Tintin au pays des savants

Plan

Texte intégral

Avec une publication étalée sur plus de quarante ans, entre 1930 et 1976, demi-siècle fertile en nouveautés scientifiques fracassantes, on pourrait s’attendre à ce que les aventures de Tintin se fassent l’écho de l’actualité scientifique du siècle. Il n’en est rien, à quelques rares exceptions près, mais il n’y a pas lieu d’en être déçu.
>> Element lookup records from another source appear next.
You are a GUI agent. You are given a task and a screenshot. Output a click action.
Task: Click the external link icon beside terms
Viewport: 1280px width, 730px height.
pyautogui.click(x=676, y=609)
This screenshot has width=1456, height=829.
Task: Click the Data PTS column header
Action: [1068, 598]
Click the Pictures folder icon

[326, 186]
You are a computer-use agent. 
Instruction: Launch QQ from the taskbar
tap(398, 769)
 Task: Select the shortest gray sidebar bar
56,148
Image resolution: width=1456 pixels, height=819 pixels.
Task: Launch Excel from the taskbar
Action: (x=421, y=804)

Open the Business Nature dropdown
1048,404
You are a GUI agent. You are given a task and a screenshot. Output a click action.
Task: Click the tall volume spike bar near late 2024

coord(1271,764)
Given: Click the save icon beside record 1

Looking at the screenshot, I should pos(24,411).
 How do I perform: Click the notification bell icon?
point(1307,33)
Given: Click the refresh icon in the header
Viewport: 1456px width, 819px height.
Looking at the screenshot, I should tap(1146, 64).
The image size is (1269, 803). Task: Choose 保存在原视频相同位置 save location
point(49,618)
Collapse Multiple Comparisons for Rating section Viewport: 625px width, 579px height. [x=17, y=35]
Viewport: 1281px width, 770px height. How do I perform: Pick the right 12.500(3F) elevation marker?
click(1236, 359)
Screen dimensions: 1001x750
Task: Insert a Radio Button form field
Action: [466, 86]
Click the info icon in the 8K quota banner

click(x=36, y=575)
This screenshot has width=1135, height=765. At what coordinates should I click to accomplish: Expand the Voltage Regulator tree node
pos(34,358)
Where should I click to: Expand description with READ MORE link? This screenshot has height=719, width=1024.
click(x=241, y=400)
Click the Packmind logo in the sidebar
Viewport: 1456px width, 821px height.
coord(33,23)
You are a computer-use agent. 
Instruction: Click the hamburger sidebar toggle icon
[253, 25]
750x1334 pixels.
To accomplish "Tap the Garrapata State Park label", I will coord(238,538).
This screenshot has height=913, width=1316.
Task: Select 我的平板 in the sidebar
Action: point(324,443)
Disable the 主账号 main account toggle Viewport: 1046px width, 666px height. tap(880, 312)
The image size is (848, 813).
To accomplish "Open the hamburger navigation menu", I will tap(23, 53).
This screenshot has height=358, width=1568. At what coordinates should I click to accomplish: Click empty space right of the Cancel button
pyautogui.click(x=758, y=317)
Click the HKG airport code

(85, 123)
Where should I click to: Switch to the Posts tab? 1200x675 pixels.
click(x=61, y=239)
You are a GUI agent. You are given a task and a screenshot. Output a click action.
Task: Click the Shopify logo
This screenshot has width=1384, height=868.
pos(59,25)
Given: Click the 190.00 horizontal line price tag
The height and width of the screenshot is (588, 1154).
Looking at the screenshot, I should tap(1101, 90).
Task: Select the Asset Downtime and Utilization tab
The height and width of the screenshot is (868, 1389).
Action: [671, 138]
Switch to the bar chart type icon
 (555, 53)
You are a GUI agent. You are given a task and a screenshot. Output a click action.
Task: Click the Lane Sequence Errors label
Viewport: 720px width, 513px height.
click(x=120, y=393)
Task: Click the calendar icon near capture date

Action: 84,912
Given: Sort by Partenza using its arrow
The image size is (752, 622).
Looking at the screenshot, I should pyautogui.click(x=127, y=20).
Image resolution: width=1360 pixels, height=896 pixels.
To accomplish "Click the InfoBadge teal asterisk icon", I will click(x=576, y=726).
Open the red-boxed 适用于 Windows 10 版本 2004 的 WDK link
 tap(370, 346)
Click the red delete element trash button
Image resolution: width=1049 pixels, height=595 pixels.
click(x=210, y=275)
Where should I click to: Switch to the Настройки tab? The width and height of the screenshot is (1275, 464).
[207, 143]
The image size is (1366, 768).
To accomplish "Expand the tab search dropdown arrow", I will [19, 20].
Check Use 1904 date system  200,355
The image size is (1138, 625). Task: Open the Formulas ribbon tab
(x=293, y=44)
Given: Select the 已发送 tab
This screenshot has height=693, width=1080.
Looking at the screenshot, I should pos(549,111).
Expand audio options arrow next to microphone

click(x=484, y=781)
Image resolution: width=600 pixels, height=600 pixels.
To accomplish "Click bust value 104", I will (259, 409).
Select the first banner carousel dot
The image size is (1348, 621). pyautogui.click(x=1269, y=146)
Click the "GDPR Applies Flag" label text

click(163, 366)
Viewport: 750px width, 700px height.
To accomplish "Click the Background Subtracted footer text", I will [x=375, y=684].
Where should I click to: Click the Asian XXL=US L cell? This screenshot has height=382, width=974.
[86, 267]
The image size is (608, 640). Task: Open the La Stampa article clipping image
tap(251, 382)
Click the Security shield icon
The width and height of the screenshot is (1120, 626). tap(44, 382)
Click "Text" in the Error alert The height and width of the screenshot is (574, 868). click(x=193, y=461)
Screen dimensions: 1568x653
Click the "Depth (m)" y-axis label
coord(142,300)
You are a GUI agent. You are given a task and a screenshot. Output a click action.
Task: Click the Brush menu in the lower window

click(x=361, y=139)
Parce qu’il ruminait ses albums bien longtemps avant leur parution effective, et parce qu’il ne se faisait l’écho que des nouveautés ayant eu un réel impact populaire, Hergé a suivi l’actualité scientifique de très loin. La spectroscopie évoquée dans L’étoile mystérieuse est apparue à la fin du XIXe siècle, tout comme le radium, et le télescope du mont Palomar (Objectif Lune, 1953) est celui que Edwin Hubble utilisait dans les années 1920. Même les patins à roulettes à moteur de Coke en stock (1958) ont eu des prototypes dès 1926. Et il serait inutile de chercher la trace des grands bouleversements scientifiques des années 1950 et 1960, découverte de l’ADN, dérive des continents ou naissance de l’ordinateur. Les albums de Tintin sont une parfaite démonstration de ce fait avéré qui veut qu’en matière de sciences, un intervalle de trente à quarante ans (au moins) sépare une découverte de son assimilation par le grand public.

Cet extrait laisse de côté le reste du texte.